*** Opening of RECORDS SHOWN ***
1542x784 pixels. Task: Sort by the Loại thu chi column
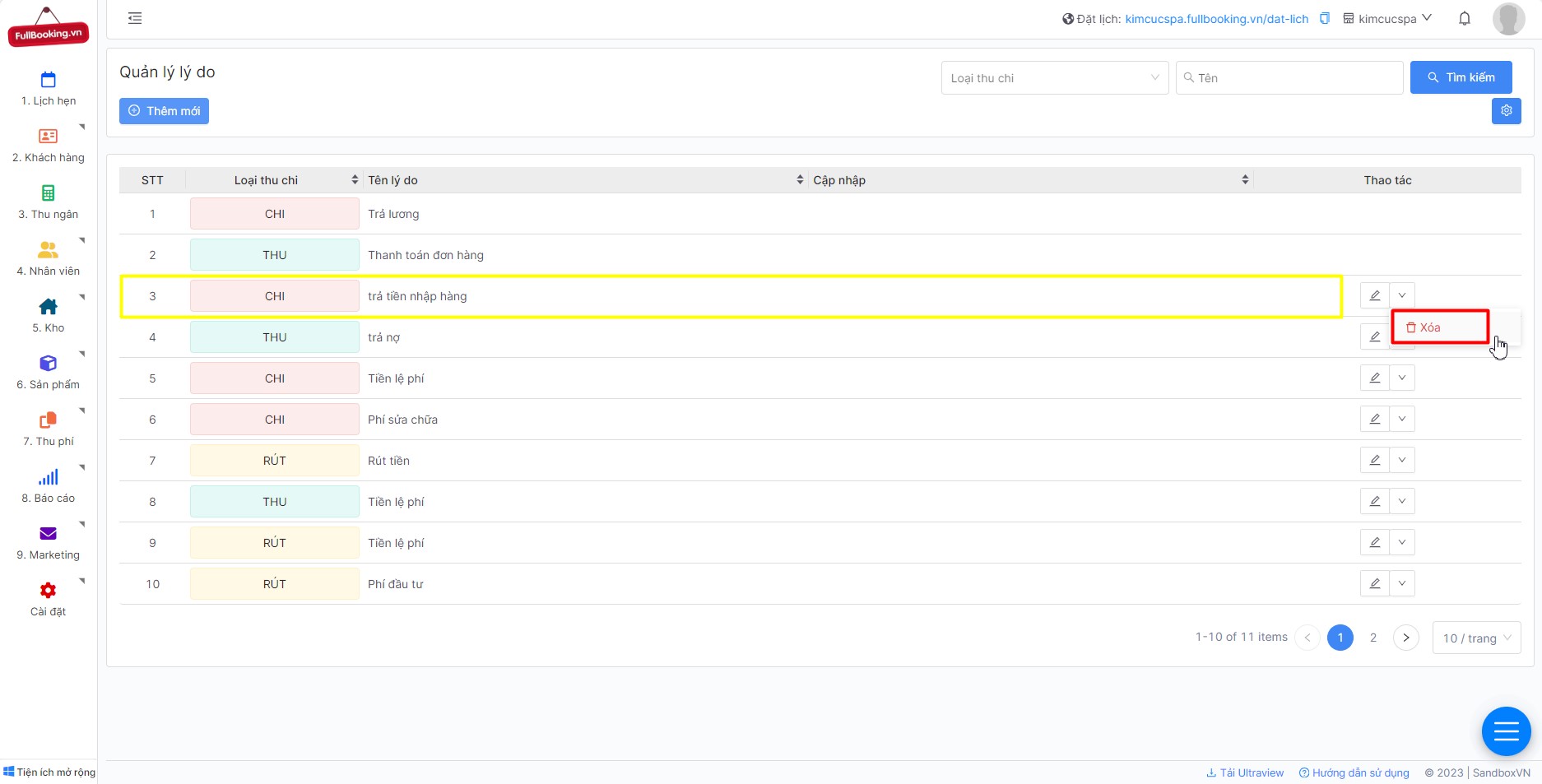(355, 180)
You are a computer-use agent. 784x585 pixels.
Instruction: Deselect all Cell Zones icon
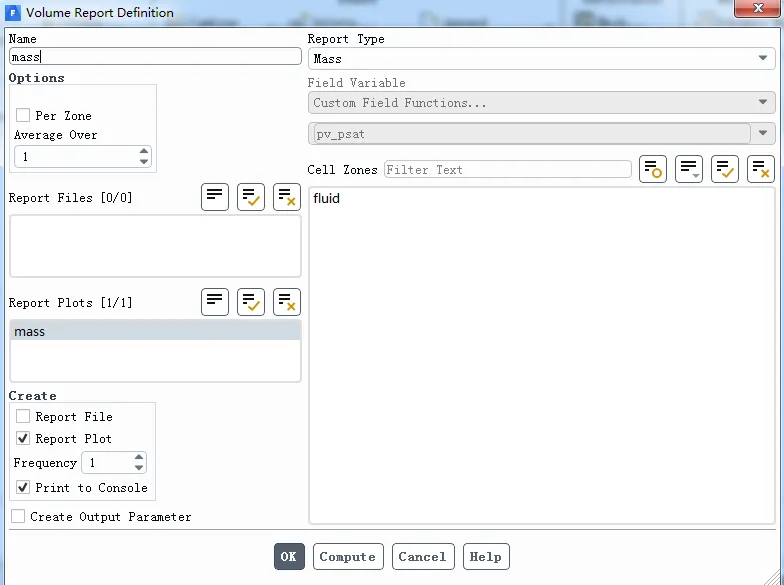(761, 169)
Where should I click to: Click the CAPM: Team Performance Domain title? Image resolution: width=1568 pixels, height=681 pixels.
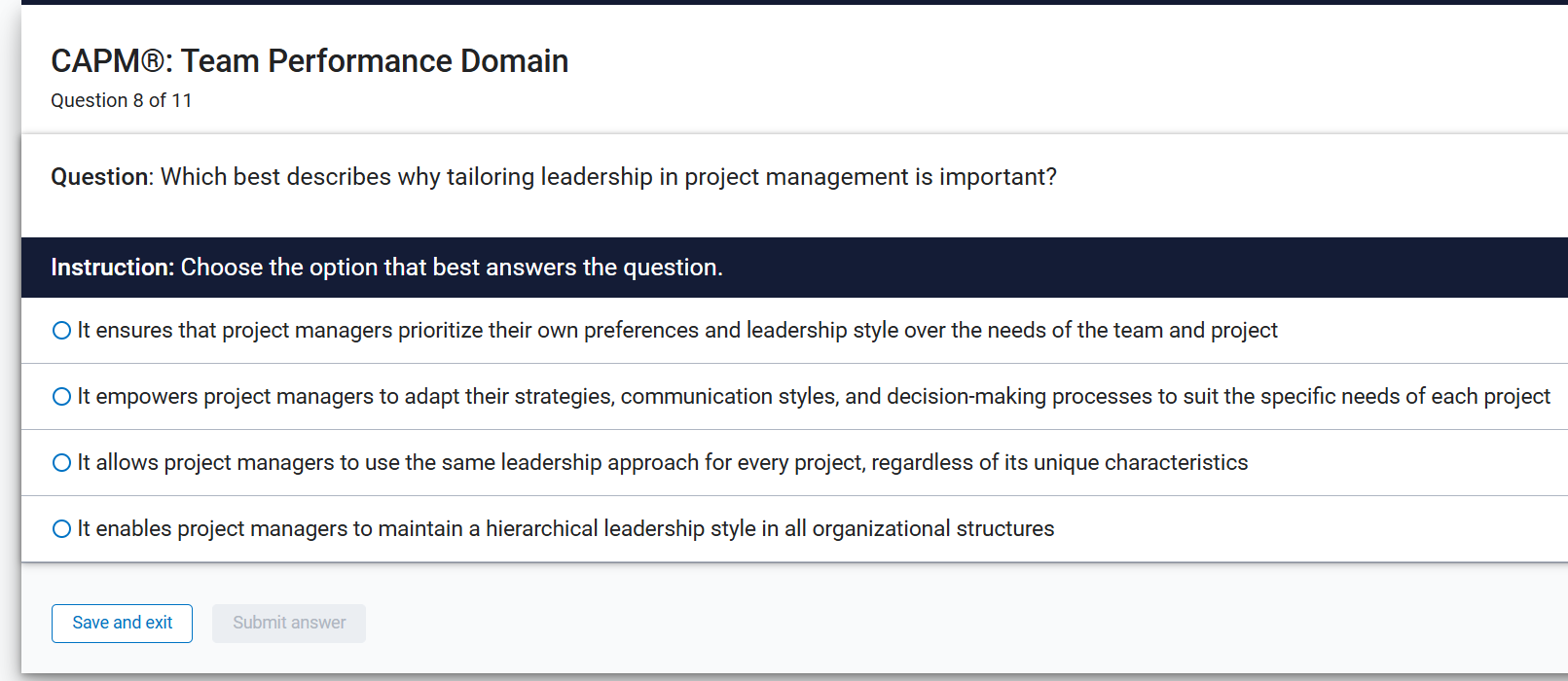pos(310,60)
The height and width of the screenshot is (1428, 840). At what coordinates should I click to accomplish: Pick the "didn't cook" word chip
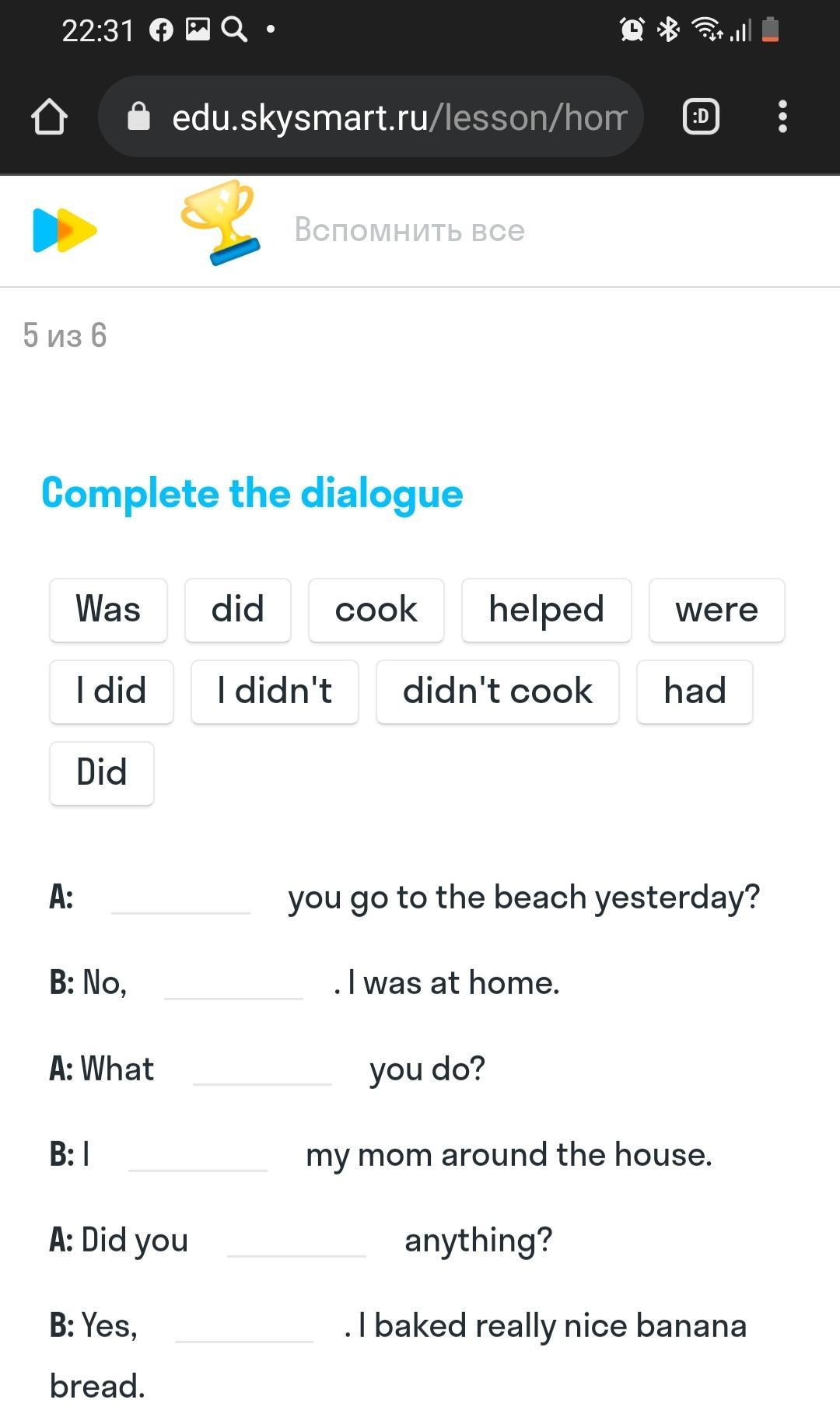497,691
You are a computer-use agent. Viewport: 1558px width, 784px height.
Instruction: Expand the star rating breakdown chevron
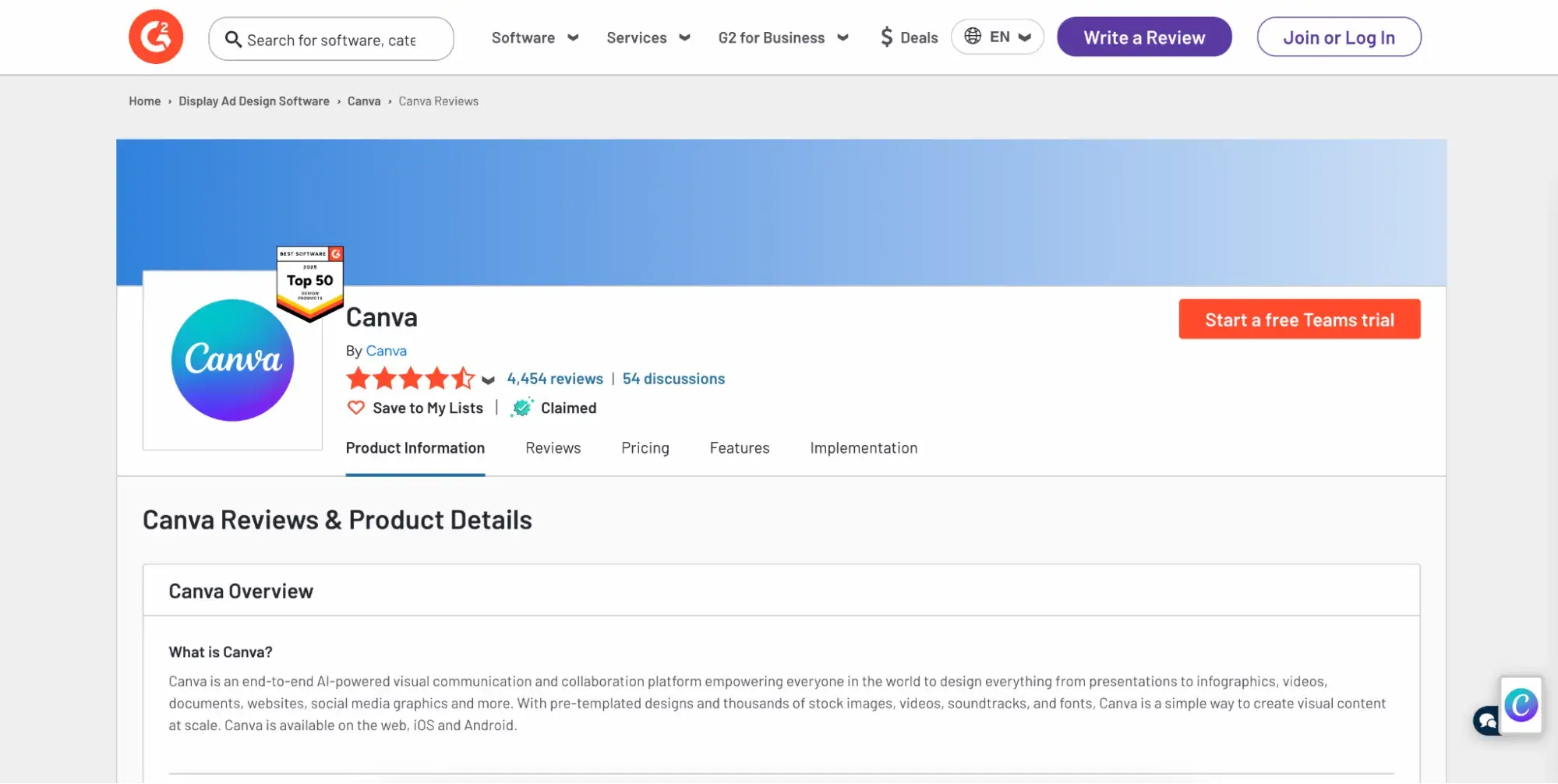pyautogui.click(x=488, y=380)
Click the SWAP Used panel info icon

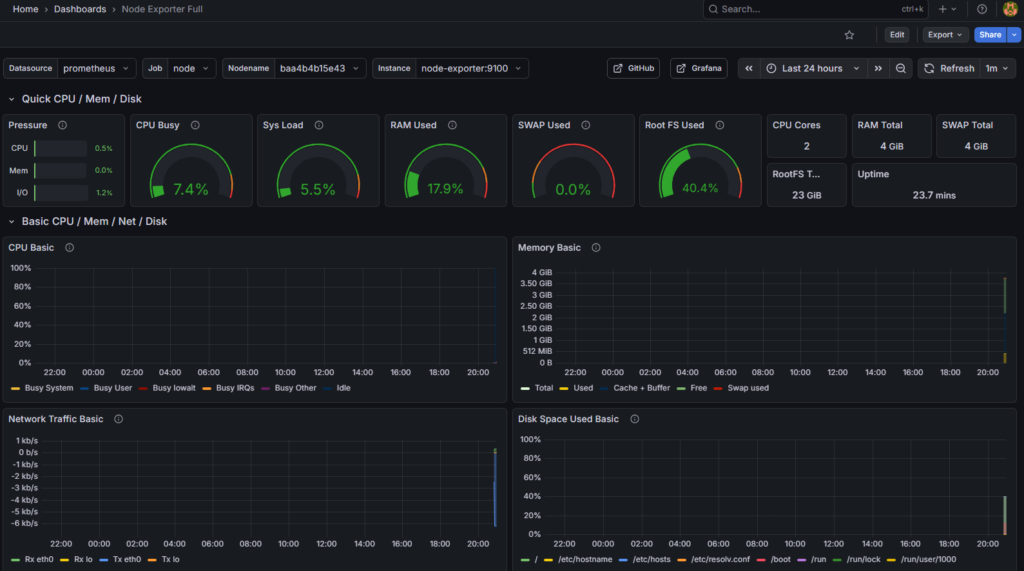585,125
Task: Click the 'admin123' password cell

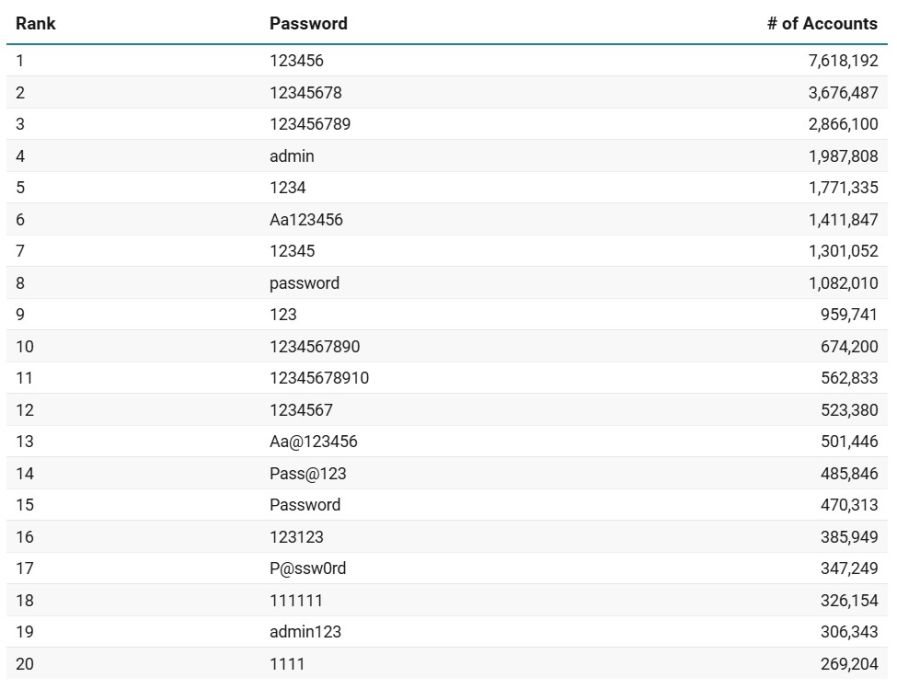Action: 305,632
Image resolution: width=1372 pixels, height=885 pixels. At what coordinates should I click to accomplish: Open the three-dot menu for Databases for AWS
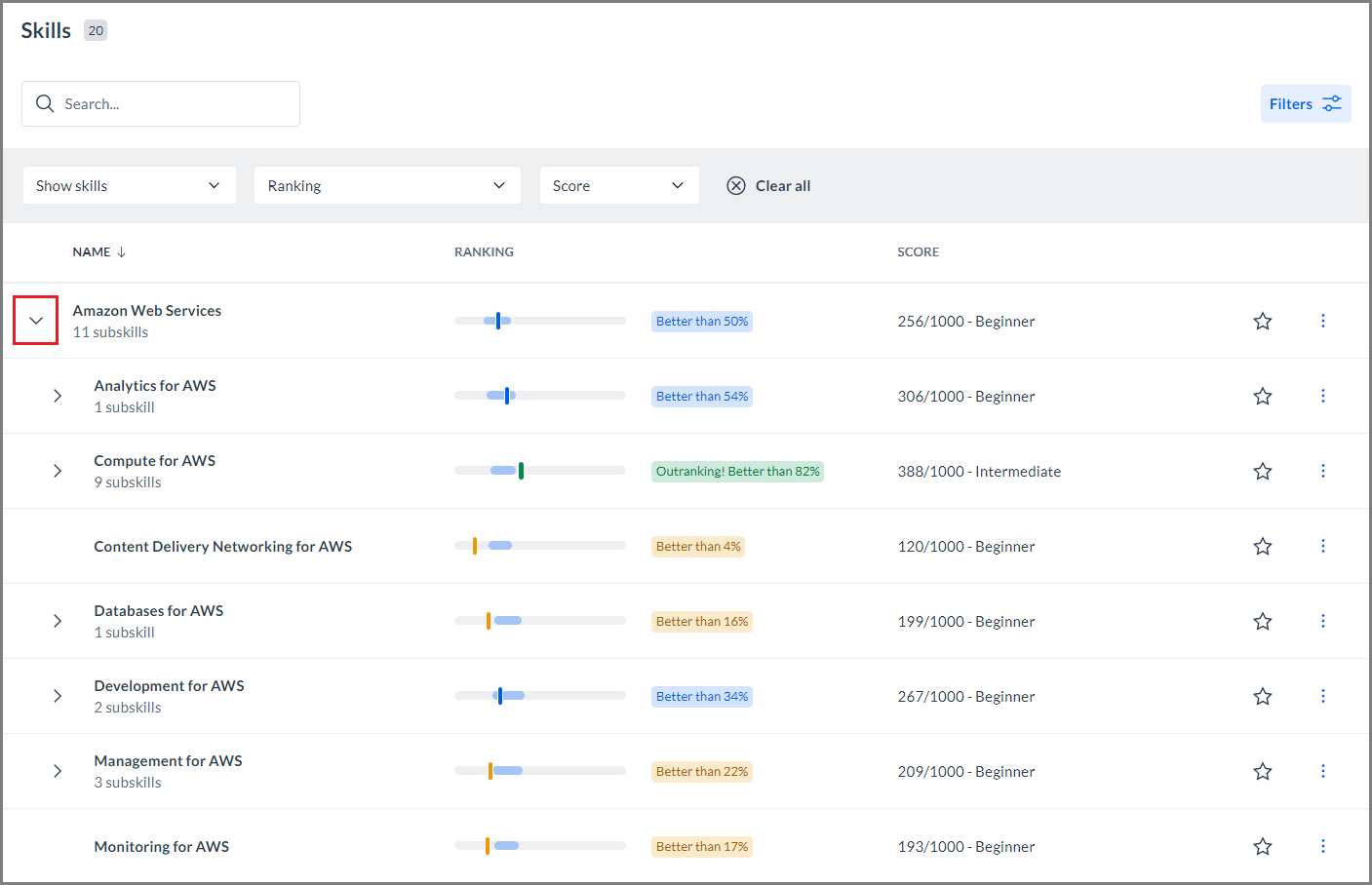click(x=1322, y=621)
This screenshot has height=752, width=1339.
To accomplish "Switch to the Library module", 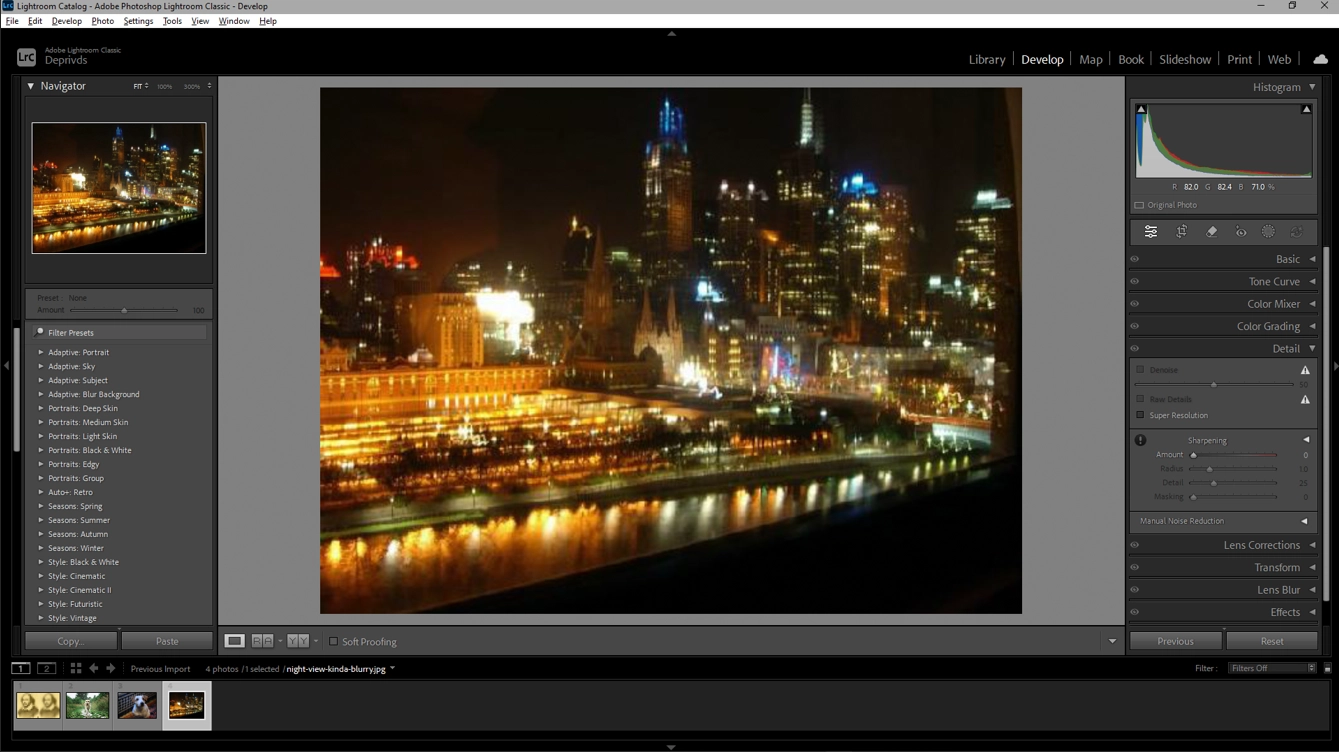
*** Close of RECORDS SHOWN ***
**WHAT THE TASK ASKS:**
Could you retype every record exactly, leaving the pictures out?

**EXPECTED OUTPUT:**
1542x784 pixels. Task: Sort by the Loại thu chi column
(355, 180)
You are a computer-use agent. 784x585 pixels.
Instruction: Deselect all Cell Zones icon
(761, 169)
Where should I click to: Click the CAPM: Team Performance Domain title? Image resolution: width=1568 pixels, height=681 pixels.
pos(310,60)
The height and width of the screenshot is (1428, 840). At what coordinates should I click to accomplish: Pick the "didn't cook" word chip
497,691
You are a computer-use agent. Viewport: 1558px width, 784px height.
Instruction: Expand the star rating breakdown chevron
pyautogui.click(x=488, y=380)
Click the SWAP Used panel info icon

585,125
Task: Click the 'admin123' password cell

Action: 305,632
Image resolution: width=1372 pixels, height=885 pixels. At what coordinates should I click to accomplish: Open the three-dot menu for Databases for AWS
click(x=1322, y=621)
This screenshot has height=752, width=1339.
To accomplish "Switch to the Library module", 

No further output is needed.